イベント五日目 2
微妙に忙しい
オルヴさんをパーティーに加えて、次元城の情報を掲示板で仕入れつつ、東側ダンジョンの転送部屋へと向かった。
まだ距離があるからか、転送待ちの人で溢れていた。部屋ではやすめそうではないので移動しようとしたら、偶然にもリョータを押し倒すという事件が起きた。
「ごめん、大丈夫?」
『ああ………』
リョータに会うのは初日以来だけど、見ため変わらないので少し安心した。サバイバルとか出来そうな様子がなかったけど、一応無事なようだ。
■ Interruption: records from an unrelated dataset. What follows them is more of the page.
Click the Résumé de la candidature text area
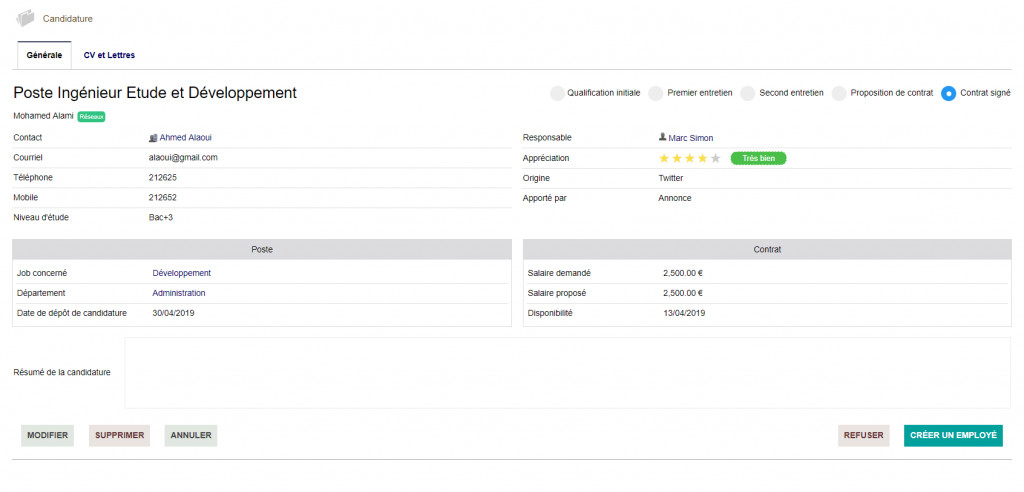1024x492 pixels. pos(566,373)
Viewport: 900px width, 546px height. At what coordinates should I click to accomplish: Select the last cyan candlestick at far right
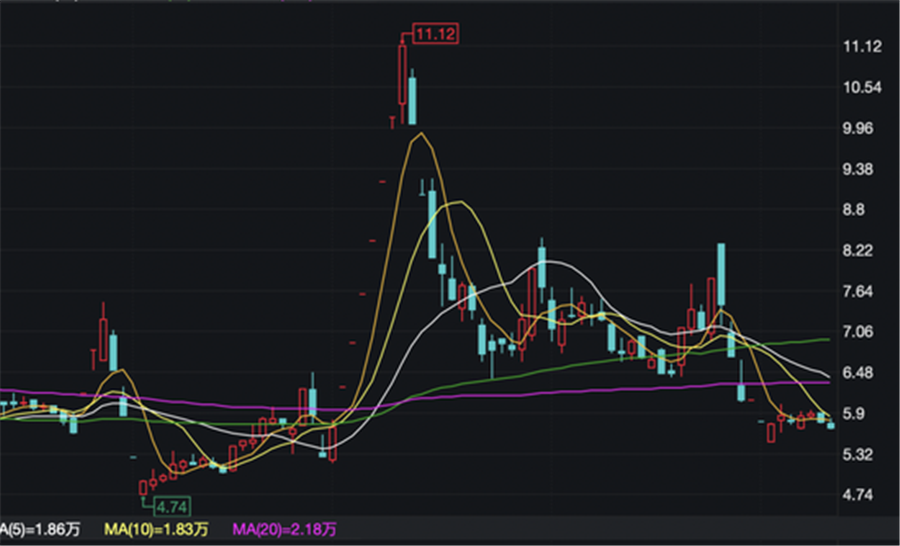(830, 425)

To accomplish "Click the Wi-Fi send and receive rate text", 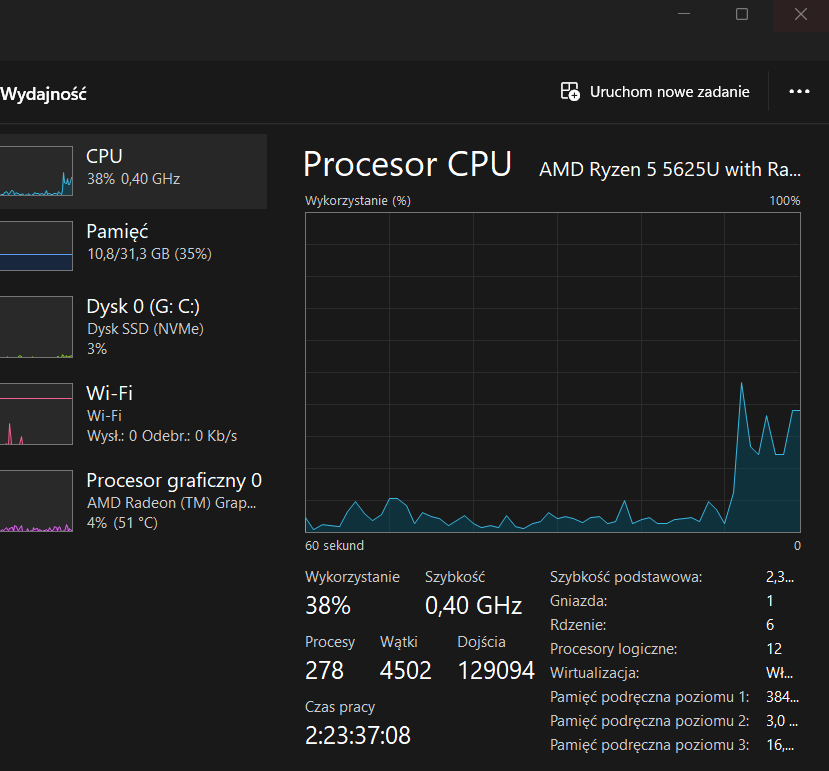I will click(162, 436).
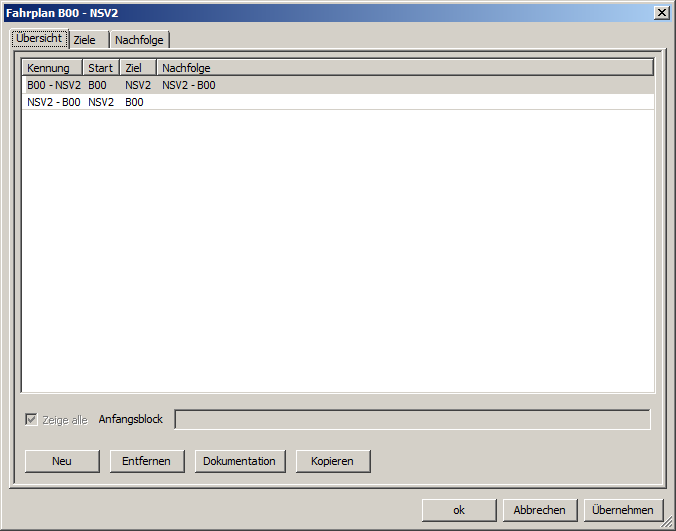Click the Ziel column header
676x531 pixels.
(x=138, y=68)
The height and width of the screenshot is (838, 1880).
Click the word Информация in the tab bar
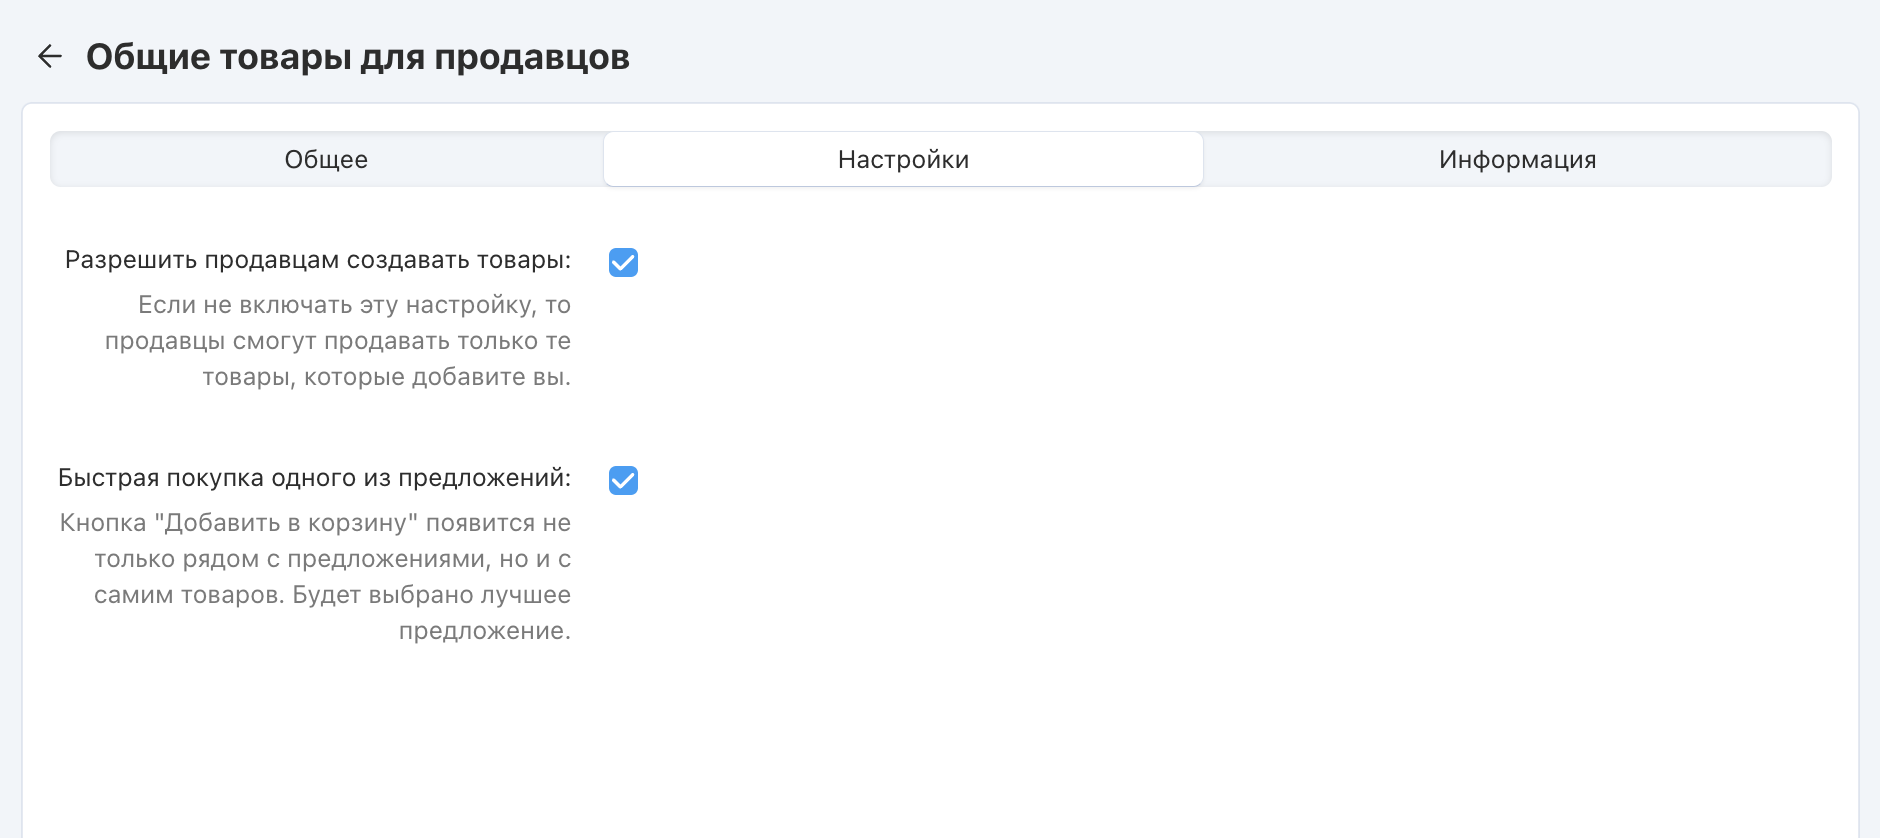1517,160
「ここにいるってことは、リョータも次元城に行くんだよね?………もしかして一人?」
『さっきまで連れがいたんだが、仕事がはいったらしい』
「あらら、それは残念………良かったら一緒に次元城に行く?」
パーティーにもう一人いたら、いざという時にオルヴさんを守るのが楽になる。リョータの腕なら心強いのでオルヴさんのことを説明して協力をしてもらおう。
『リョータくんが来ると………リューちゃんが………』
「???」
後ろでモニカがなんかぶつぶつ言ってるがうまく聞き取れなかった。なんか言ったか視線を送っても、なんでもないって返されたんだけど、明らかに様子がおかしいモニカ。まぁ、なんかあったらすぐ言って来るだろう。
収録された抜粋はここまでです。